This last point is particularly noteworthy: distributing propulsion across several independent units (distributed electric propulsion) means that the failure of one motor does not cause the aircraft to fall, something single-engine helicopters cannot offer.

The ideal propulsion system for short-range air mobility remains an open engineering question. Fully battery-electric architectures dominate today because they are simpler and cleaner, but their range is limited by battery energy density.

Hybrid-electric and hydrogen fuel cell approaches are being explored to extend range on regional routes. The right solution depends on the mission: an urban air taxi will not have the same optimization criteria as a regional transport aircraft.

2. Batteries and Energy

Energy density is the main constraint driving nearly every design decision in an eVTOL. A battery that stores more energy per kilogram enables greater range, higher payload, or both. Most current aircraft use lithium-ion chemistries, with solid-state batteries widely seen as the next technological step.

Until energy density improves significantly, engineers will have to balance range, passenger count, and safety reserve margins. This trade-off defines what each aircraft can realistically achieve.

3. Vertical Lift and the Transition

Vertical lift is generated by rotors or fans directed downward during takeoff and landing.

But the truly complex phase is the transition: the shift from vertical lift to horizontal cruise flight. Depending on the configuration, this is achieved by tilting the rotors, tilting the entire wing, or transferring lift from dedicated vertical rotors to separate cruise propellers. The transition is aerodynamically complex; it is one of the most rigorously tested flight regimes in any eVTOL program, as it is the moment when everything changes simultaneously.

◆ WHAT YOU SHOULD DO ◆
Continue the eVTOL design text from its last sentence, in the same explanatory style.

◆ RECORDS SHOWN ◆
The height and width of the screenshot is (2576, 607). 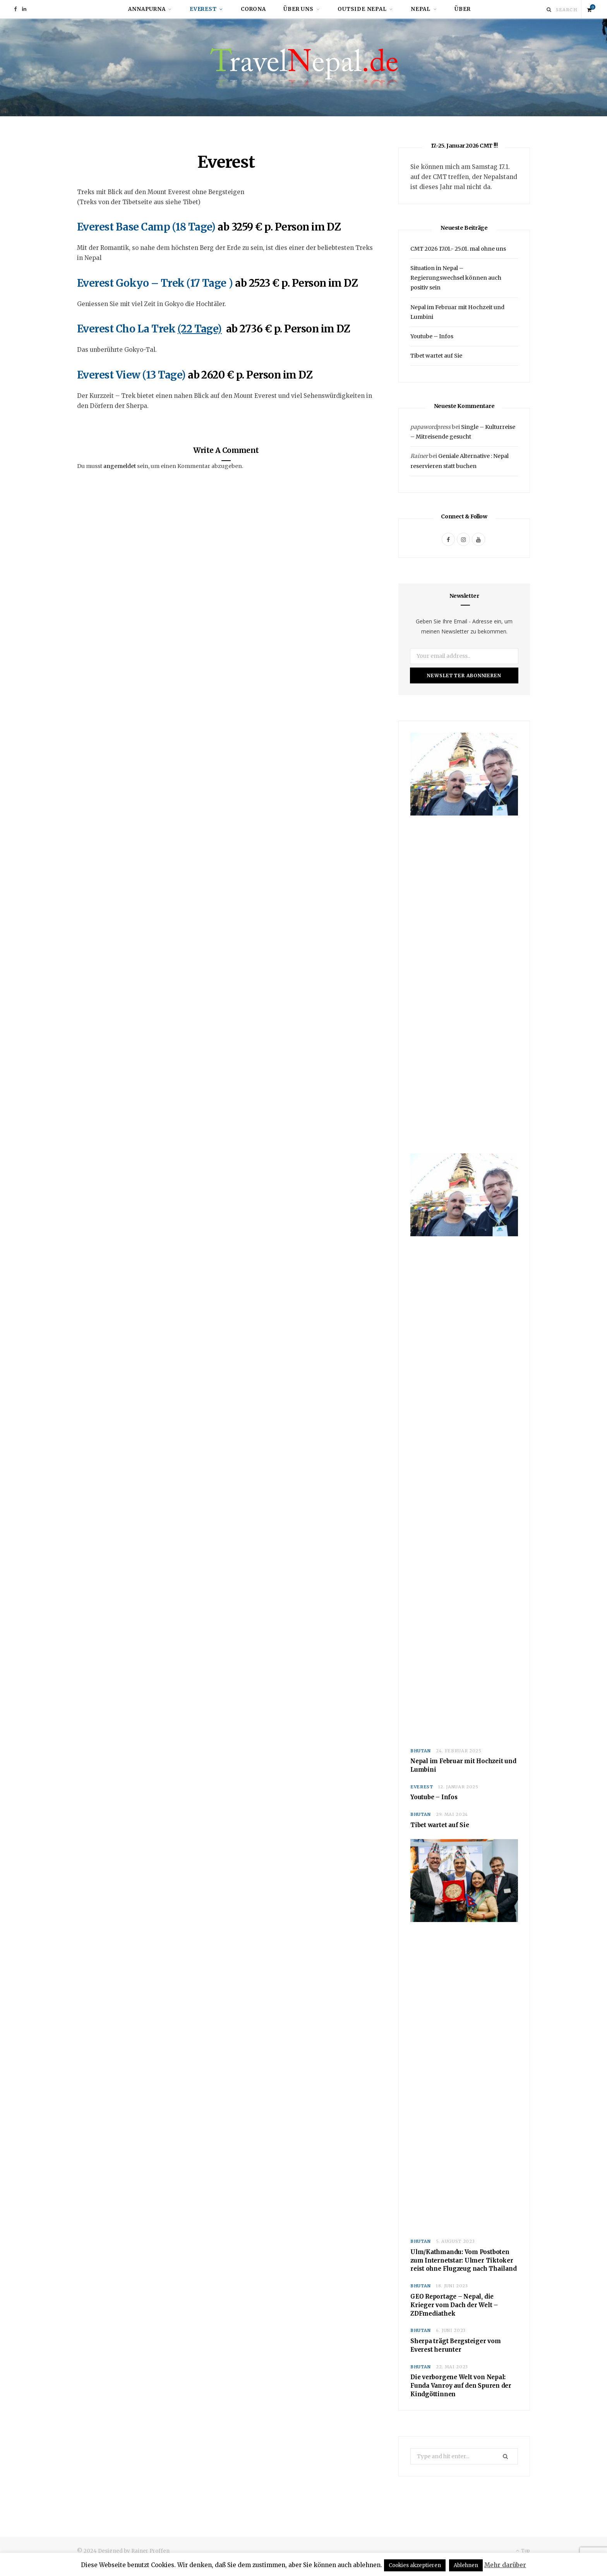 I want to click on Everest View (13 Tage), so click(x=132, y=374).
* * *
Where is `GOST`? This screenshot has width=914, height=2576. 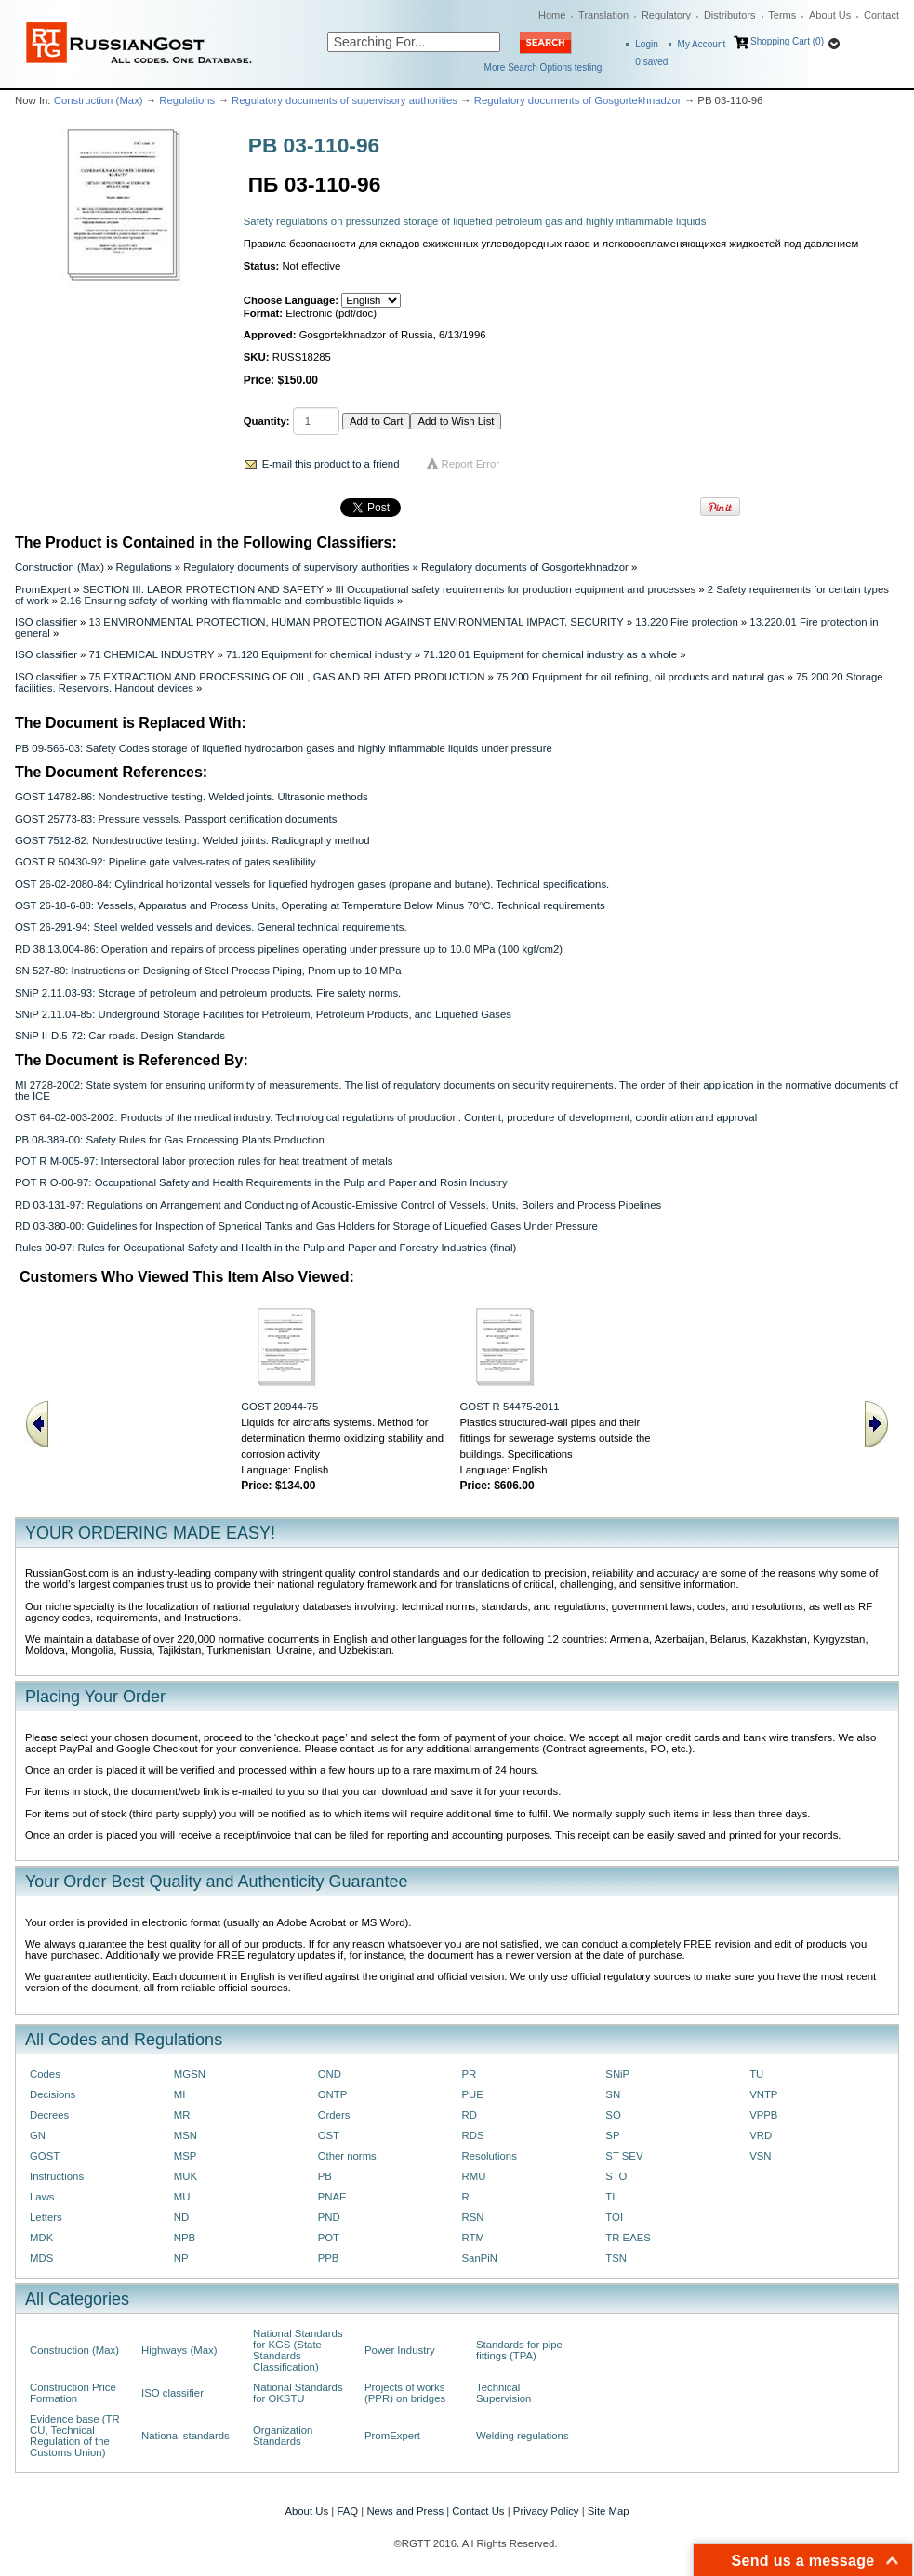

◆ WRITTEN RESPONSE ◆
4. Avionics and Flight Control

Distributed propulsion only works if software coordinates each motor in real time. eVTOL flight control systems continuously adjust thrust across all propulsion units to maintain aircraft stability, especially during hover and transition phases.

Many designs incorporate advanced avionics and varying levels of automation, with full autonomy remaining a longer-term objective that depends as much on regulation as on technological progress.

eVTOL Design: The Four Main Configurations

eVTOL design comes down to one central compromise: hovering efficiently and cruising efficiently demand opposite things. An aircraft optimized to hover wastes energy in forward flight, and a wing optimized for cruise struggles to hover. Each configuration resolves that tension differently.

  • Multirotor designs suit short urban trips and resemble large-scale drones.
  • Lift-plus-cruise configurations add a wing and dedicated cruise propellers to improve range.
  • Tiltrotor or tiltwing aircraft aim to combine the benefits of both approaches, at the cost of increased complexity.
  • Vectored thrust distributes steerable propulsion along a fixed wing.

No single configuration has yet emerged as the standard. The industry is still in a phase of experimentation to determine which trade-off will be rewarded by economic viability and regulatory approval.

Configuration

How It Works

Strengths

Trade-offs

Multirotor

Multiple fixed rotors provide lift and thrust, like a large drone

Stable, easy to control

Short range, lower speed

Lift + Cruise

Separate rotors for vertical lift and fixed propellers for forward flight

Efficient cruise, mechanically simpler than tilting

Carries dead weight (unused rotors) in each phase

Tiltrotor / Tiltwing

Rotors or the entire wing tilt to switch between lift and cruise

High speed, long range

Mechanically complex, harder to certify

Vectored Thrust

Fixed wings with rotors or fans that vector thrust for both lift and cruise

Efficient cruise, strong maneuverability

Complex thrust management

What Are eVTOLs Made Of? Key Materials

eVTOL materials are chosen to do one thing above all: save weight. Every kilogram of structure is a kilogram that cannot be battery or payload. On an aircraft constrained by battery energy density, weight discipline is survival!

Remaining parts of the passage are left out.